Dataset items

============================================================

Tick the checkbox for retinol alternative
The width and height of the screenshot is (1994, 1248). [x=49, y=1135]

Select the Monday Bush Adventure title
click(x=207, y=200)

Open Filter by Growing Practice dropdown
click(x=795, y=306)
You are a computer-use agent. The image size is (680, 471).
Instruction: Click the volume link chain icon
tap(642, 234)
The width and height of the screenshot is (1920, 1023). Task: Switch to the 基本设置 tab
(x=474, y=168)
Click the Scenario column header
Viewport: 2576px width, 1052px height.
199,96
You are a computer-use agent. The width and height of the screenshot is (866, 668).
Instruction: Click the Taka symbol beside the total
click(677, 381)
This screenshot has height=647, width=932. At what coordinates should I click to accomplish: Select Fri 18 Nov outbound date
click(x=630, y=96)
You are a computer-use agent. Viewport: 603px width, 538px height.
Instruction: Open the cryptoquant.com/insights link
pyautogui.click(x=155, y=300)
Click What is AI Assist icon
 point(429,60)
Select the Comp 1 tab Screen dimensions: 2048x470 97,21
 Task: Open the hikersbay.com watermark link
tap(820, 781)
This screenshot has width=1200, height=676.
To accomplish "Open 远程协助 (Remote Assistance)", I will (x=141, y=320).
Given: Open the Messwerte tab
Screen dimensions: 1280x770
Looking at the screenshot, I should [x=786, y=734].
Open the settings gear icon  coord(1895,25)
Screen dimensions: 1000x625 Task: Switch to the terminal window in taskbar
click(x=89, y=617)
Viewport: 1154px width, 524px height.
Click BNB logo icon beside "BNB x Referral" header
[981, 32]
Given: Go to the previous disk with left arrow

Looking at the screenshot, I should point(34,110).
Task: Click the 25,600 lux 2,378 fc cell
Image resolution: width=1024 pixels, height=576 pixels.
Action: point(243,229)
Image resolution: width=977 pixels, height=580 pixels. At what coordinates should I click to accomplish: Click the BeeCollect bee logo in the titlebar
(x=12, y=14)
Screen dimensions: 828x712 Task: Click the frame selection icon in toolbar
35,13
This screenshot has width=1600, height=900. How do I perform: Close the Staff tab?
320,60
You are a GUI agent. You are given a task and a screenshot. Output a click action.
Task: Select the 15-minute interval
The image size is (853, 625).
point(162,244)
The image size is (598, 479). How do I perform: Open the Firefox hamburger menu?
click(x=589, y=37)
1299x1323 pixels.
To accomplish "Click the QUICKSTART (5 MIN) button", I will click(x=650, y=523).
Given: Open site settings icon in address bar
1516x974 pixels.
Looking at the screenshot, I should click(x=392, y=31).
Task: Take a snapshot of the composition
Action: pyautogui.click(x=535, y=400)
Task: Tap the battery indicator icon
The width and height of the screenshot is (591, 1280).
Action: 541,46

============================================================

→ YOUR GOAL: Please return every line of the records that contains the word "agent".

→ EXPECTED ANSWER:
You are a computer-use agent. The image size is (680, 471).
You are a computer-use agent. The width and height of the screenshot is (866, 668).
You are a computer-use agent. Viewport: 603px width, 538px height.
You are a GUI agent. You are given a task and a screenshot. Output a click action.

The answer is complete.